Neroweg, aux paroles de Godégisèle, tressaillit, s’avança brusquement vers elle d’un air défiant ; puis, la saisissant par le bras :

— Pourquoi parles-tu de m’éclairer avec cette lampe ?

— Grâce ! monseigneur !… ne me tuez pas !…

Et elle tomba à genoux.

— Ne tuez pas votre servante comme vous avez tué Wisigarde !…
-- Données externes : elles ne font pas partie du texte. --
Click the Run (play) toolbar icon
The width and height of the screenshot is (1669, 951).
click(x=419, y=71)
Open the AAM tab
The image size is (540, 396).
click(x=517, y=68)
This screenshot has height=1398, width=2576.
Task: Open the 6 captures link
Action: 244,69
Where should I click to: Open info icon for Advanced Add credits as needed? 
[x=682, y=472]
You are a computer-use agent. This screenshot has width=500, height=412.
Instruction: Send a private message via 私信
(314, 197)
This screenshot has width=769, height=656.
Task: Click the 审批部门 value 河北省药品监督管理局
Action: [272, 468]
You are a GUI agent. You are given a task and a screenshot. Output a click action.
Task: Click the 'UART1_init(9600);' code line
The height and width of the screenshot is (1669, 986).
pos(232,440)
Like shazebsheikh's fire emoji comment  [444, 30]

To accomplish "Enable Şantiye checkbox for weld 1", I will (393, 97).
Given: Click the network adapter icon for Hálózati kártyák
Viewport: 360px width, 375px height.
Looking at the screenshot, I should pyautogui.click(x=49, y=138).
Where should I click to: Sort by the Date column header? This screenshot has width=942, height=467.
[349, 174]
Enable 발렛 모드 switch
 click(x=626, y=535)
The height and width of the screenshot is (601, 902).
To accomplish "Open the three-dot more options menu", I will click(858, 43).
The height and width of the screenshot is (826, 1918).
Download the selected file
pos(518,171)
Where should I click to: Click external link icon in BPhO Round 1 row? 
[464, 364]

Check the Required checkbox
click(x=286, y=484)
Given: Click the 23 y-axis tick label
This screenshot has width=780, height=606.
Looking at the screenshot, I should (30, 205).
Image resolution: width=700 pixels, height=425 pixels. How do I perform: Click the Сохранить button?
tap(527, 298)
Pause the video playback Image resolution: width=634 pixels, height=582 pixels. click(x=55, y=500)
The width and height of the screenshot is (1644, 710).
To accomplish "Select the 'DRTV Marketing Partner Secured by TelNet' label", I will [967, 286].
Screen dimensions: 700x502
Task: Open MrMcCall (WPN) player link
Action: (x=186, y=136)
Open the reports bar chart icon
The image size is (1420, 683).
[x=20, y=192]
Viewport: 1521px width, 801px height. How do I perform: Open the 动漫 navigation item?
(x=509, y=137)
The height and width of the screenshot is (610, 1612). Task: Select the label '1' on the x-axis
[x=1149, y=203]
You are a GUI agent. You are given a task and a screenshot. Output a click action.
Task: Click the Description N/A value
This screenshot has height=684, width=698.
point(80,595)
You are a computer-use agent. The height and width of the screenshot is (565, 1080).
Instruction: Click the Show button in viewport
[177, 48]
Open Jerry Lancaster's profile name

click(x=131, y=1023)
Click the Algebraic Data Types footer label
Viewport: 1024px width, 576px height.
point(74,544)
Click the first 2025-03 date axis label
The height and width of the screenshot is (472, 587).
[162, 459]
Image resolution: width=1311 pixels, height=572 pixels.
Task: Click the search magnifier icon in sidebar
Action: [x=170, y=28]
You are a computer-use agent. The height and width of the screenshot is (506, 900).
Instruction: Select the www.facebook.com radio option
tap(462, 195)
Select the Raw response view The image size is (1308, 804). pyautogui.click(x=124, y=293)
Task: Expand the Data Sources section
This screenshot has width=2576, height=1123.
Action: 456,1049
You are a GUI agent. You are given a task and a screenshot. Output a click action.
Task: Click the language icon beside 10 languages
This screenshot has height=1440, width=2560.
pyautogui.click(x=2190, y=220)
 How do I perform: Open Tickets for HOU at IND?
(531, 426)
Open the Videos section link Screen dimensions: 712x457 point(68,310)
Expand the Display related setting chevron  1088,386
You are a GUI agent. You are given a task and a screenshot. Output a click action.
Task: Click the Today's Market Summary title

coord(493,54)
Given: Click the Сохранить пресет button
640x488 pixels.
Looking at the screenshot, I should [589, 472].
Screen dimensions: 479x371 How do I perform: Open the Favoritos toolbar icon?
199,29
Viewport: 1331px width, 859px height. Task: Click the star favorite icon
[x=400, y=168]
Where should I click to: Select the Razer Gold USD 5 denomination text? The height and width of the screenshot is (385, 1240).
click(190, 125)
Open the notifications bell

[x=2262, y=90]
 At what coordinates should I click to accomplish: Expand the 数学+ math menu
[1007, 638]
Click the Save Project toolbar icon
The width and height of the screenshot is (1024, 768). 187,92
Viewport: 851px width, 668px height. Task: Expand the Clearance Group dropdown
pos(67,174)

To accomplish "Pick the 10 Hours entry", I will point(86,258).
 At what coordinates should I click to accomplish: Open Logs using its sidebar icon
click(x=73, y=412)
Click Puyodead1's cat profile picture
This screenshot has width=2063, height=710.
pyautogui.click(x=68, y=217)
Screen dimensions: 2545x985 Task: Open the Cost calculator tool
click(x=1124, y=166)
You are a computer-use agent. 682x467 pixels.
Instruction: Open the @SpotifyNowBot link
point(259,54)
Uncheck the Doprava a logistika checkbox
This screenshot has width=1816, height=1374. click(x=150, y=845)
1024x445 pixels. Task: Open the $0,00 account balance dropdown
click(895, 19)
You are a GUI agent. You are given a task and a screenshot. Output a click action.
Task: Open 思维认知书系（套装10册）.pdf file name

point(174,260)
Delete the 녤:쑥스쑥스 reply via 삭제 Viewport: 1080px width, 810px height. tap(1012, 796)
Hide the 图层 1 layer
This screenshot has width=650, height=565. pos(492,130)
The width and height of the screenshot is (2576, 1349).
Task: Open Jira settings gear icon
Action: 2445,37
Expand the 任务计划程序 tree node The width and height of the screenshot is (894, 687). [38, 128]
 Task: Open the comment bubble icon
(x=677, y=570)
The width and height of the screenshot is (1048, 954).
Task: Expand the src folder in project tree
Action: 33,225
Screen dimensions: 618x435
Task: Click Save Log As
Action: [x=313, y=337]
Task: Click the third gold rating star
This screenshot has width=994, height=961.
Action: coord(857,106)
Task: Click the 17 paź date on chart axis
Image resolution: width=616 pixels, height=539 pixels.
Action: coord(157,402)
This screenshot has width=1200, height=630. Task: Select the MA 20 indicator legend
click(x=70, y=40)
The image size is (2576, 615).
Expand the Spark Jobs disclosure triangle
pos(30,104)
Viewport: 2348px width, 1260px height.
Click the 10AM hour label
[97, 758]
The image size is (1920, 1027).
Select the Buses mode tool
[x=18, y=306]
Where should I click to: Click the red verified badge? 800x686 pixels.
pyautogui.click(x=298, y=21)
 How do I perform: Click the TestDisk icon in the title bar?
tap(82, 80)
Soudain le comte devint aussi pâle que sa femme, et s’écria, frappé d’une terreur que redoublait son ivresse :

— Elle sait que j’ai tué Wisigarde !… elle me dit les mêmes mots qui me l’ont fait tuer !… C’est l’œuvre du malin esprit !… Je m’en souviens, l’évêque Cautin m’a dit que Wisigarde étant morte sans l’assistance d’un prêtre, pouvait revenir la nuit me tourmenter sous forme de fantôme !… Elle va peut-être m’apparaître cette nuit, puisque ma femme a prononcé ces mêmes mots qui m’ont fait étrangler l’autre ! C’est un avertissement du ciel ou de l’enfer !

Et s’adressant à Morise :

— Mon clerc ! mon clerc !… cours le chercher !… Il priera près de moi toute la nuit… il ne me quittera pas… Le fantôme de Wisigarde n’osera pas approcher, un prêtre étant là… Et puis cet esclave qui a blasphémé, il peut attirer le diable dans le burg !… Oh ! j’ai eu tort de ne pas faire couper en quartiers ce maudit cuisinier !… Non, ce n’est pas assez d’avoir arraché la langue à ce sacrilège !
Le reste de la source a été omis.